To be clear, the explosion in Dürümlü was not the PKK's first attack on civilians. It will not be the last, either. As such, it is hardly surprising to see the true face of a terrorist organization that has the blood of some 50,000 people, mostly civilians, on its hands.

A statement from Peoples' Democratic Party (HDP) Co-Chair Selahattin Demirtaş, who leads the PKK's political wing in Turkey, however, was extremely shocking. "In such cases, those responsible must apologize," he said.

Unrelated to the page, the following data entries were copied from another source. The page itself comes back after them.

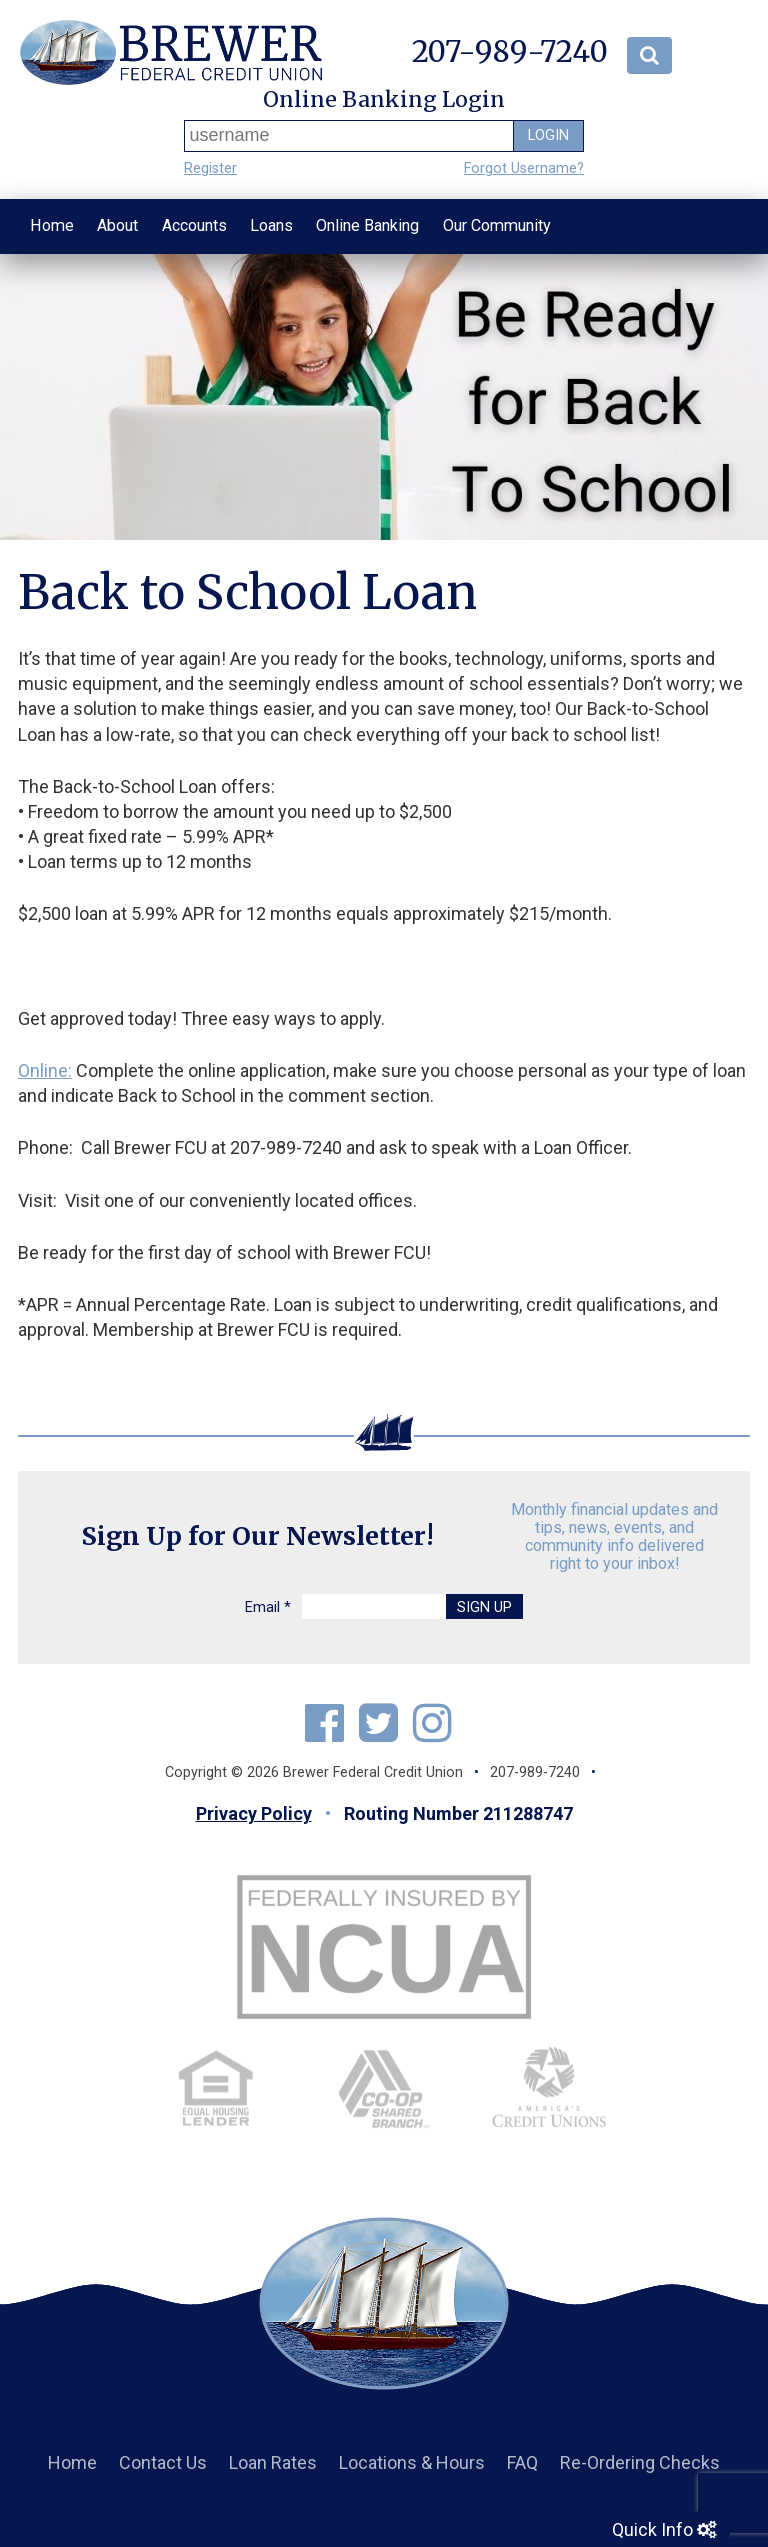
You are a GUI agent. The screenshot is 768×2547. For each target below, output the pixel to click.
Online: (45, 1070)
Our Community (497, 225)
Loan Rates (273, 2462)
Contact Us (163, 2462)
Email (268, 1607)
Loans (271, 225)
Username (188, 135)
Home (52, 225)
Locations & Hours (412, 2462)
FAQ (522, 2462)
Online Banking (367, 225)
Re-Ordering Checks (640, 2462)
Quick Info (664, 2528)
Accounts (194, 225)
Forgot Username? (524, 168)
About (117, 225)
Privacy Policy (254, 1813)
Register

Such cases? Really? A self-proclaimed politician can downplay an inhumane act of violence to make it look like the terrorists stepped on somebody's foot is unacceptable.

To make matters worse, the European Union and United States, among others, continue to assist the PKK's Syrian franchise, the Democratic Union Party (PYD) and its People's Protection Units (YPG) militia, which expands its territory under the pretext of fighting DAESH. U.S. President Barack Obama's administration does not even conceal its alliance with these terrorists anymore. Meanwhile, the European Union allows the PYD and PKK, which was behind recent attacks on civilians in Turkey, to raise money and recruit new members by proxy through nongovernmental organizations. People like Demirtaş, who denies ties to the PKK in front of international audiences, have been able to participate in fundraising activities for the organization in Germany and elsewhere. By failing to take a clear stance against terrorism, they betray universal values on which Western democracies thrive. Having suffered terrorist attacks in Paris and Brussels, Europeans still fail to understand that what goes around eventually comes around.

The Turkish people are currently waiting to see if European leaders, who had no problem advocating the rights of PKK snipers during counter-terror operations just months ago, have anything to say to the PKK and the HDP about the Dürümlü massacre.